[Directions] Only some lines are wanted. Transcribe, exactly, the lines below from the line with "This screenshot has" up to and including the line with "Viewport: 812px width, 525px".

--- START ---

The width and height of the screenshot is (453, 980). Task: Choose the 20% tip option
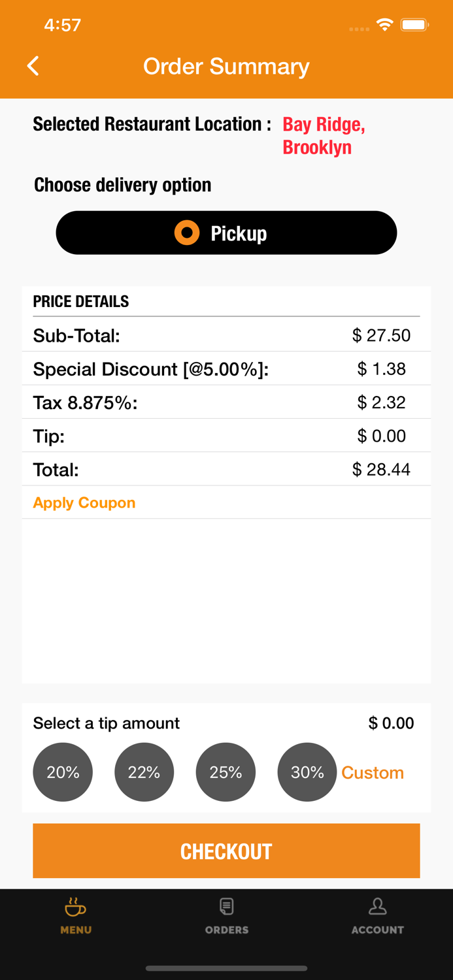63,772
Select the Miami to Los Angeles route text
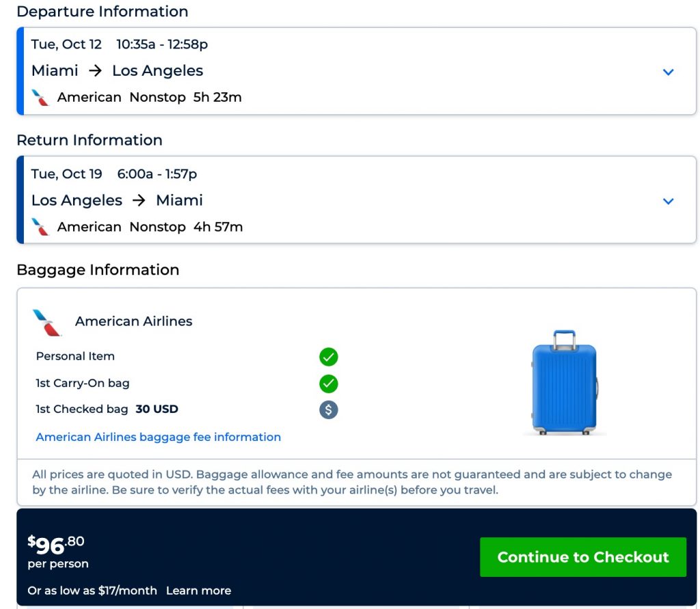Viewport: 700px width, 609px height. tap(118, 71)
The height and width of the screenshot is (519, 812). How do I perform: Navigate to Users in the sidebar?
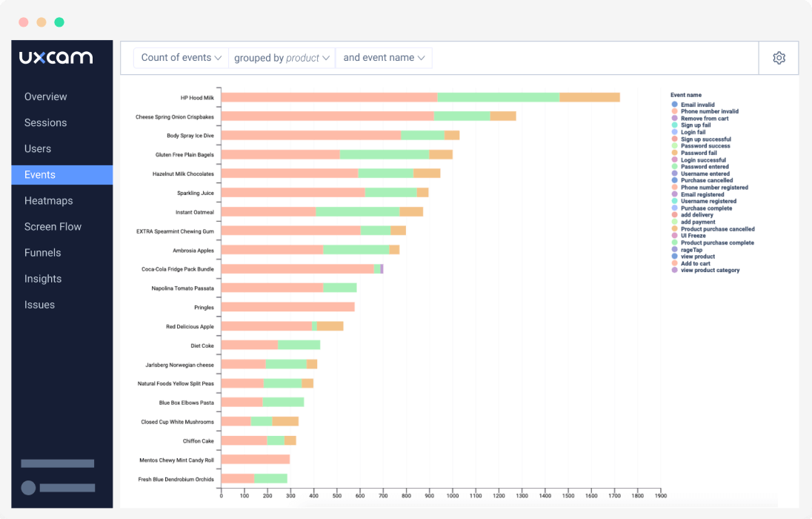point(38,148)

--- END ---
--- START ---

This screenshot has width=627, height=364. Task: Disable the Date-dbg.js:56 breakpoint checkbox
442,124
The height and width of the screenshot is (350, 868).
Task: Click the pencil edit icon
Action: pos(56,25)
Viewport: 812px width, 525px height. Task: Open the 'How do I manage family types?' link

--- END ---

[Answer]
This screenshot has width=627, height=364. Task: Disable the Date-dbg.js:56 breakpoint checkbox
442,124
The height and width of the screenshot is (350, 868).
Task: Click the pencil edit icon
Action: pos(56,25)
Viewport: 812px width, 525px height. Task: Open the 'How do I manage family types?' link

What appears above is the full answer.